Setting up a ThinkPad x250 with Linux

Two chapters in this article are Debian-specific, the rest is more or less Archlinux-specific. It never grew into the device-specific alround tutorial I envisioned and has been partially superseded by this article. The ThinkPad itself is in daily use. No regrets there!

BIOS Update-up-

The latest BIOS update for this machine is from September this year. Impressive for a 5-year-old laptop.
I checked the BIOS, it is at a lower verion than the current 1.38.
I downloaded the .iso (first item on this list) and followed the instructions here.

Going through the BIOS - there's loads of interesting options!


TLP - I don't know what the acronym originally stood for; it's "a feature-rich command line utility for Linux, saving laptop battery power without the need to delve deeper into technical details."

Just start & enable the systemd service after installation.

The Arch wiki has a comprehensive article that requires some comment (esp. for this model):

The Radio Device Wizard is a separate package (tlp-rdw) but is configured through TLP's own configuration file, /etc/tlp.conf (scroll down). For me, the term "wizard" has a specific meaning when applied to software, but there's no "wizard" here, just a few config file settings. Keep in mind it depends on network-manager's dispatcher.

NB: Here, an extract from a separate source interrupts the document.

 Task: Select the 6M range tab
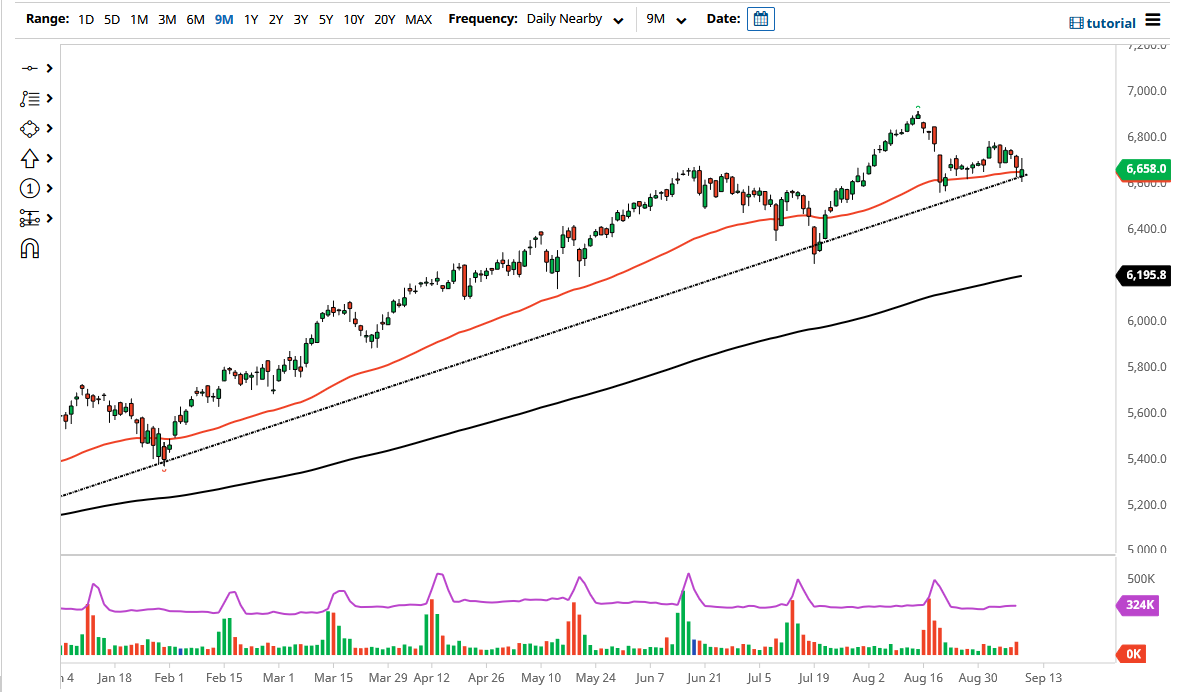[x=195, y=18]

According to thinkwiki, tp_smapi will not work "on a recent Thinkpad that has an Ivy Bridge or newer processor (X230, T430, T530, etc.)". Surely an x250 falls into that category. Presumably this means that TLP's charging threshold settings will not work. It instead recommends tpacpi-bat which is available in Archlinux' [community] repository. It's a separate systemd service that sets charging thresholds, nothing else. According to TLP documentation and the output of tlp-stat -b, tpacpi-bat is part of TLP and should get activated automatically. No separate installation is required.

Question: Do the charging thresholds still apply when the laptop goes into hibernation (not standby), or is powerd off?
Answer: Yes.


Recalibration (tlp-stat recalibrate BATn) is quicker when you simultaneously stress the CPU:

while true; do stress --cpu 32 --timeout 60; done

Installing Debian Stretch (Bunsenlabs)-up-

The Debian installer required firmware iwlwifi, possible to load from external device like USB stick. This is most likely to succeed with a FAT32-formatted device. I simply copied the relevant firmware (from my ArchLinux installation, I do not think this is distro-specific) to the USB stick:

cp /lib/firmware/iwlwifi* /media/Some-USB-Stick/; sync

Then put the stick in the Lenovo's 2nd USB slot, and told the installer to continue.

Full encryption worked.
Power management appears to work reasonably well (still testing).

Keep in mind that Bunsenlabs is still based on Debian Stretch (oldstable), but that doesn't matter much on a classical openbox desktop, and on a device that fits right into the time frame (it came out 2015, stretch became testing the same year, and stable in 2017).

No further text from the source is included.